Saved data entries:
*-*-*

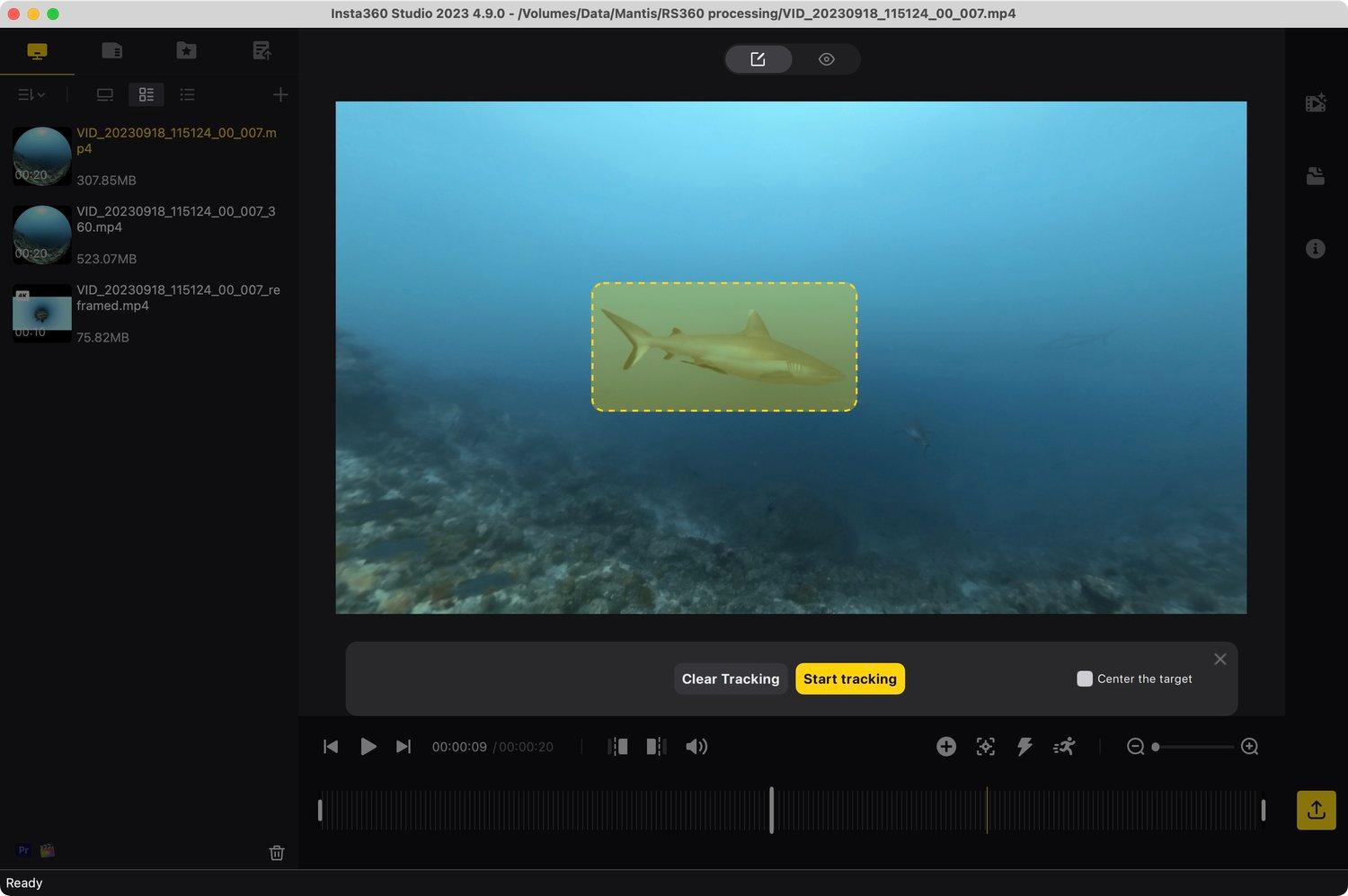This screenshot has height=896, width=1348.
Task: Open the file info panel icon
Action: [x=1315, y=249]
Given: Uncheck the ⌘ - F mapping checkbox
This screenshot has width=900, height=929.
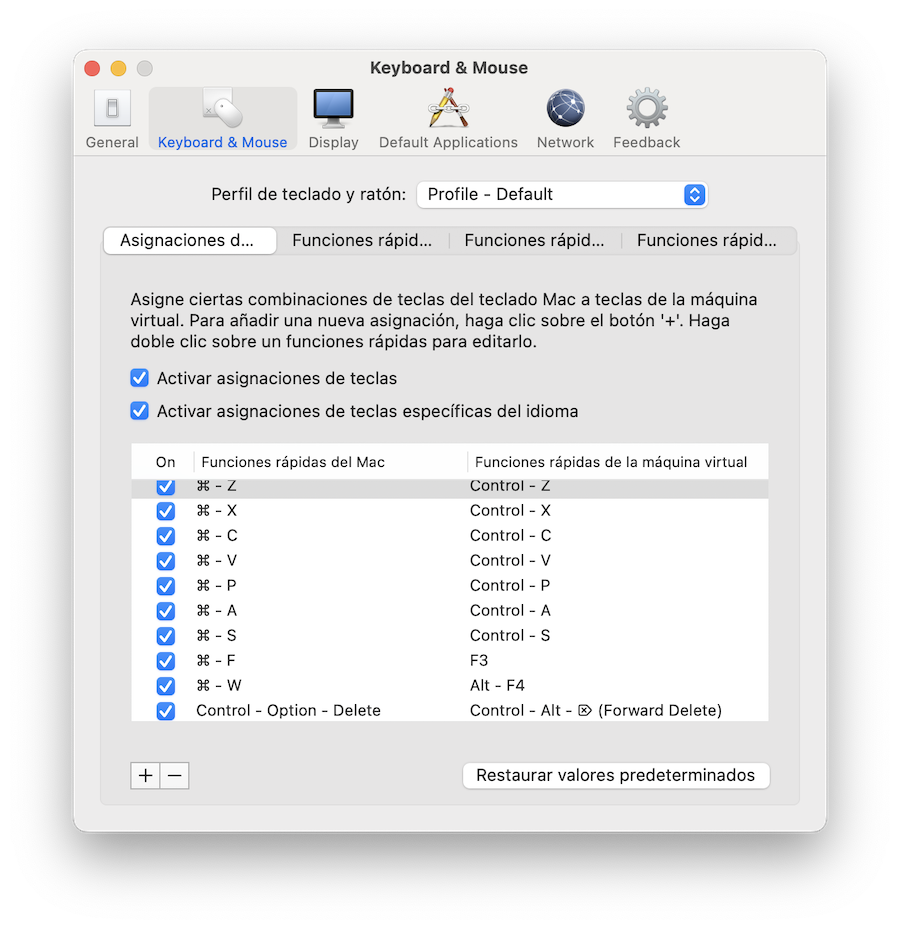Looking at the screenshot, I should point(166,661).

*-*-*

[TASK TO COMPLETE] What is needed is an exact restatement of every line from the line containing "Given: Uncheck the ⌘ - F mapping checkbox" through the last line of the records, minus any pictures.

[OUTPUT OF THE EXERCISE]
Given: Uncheck the ⌘ - F mapping checkbox
This screenshot has width=900, height=929.
Looking at the screenshot, I should point(166,661).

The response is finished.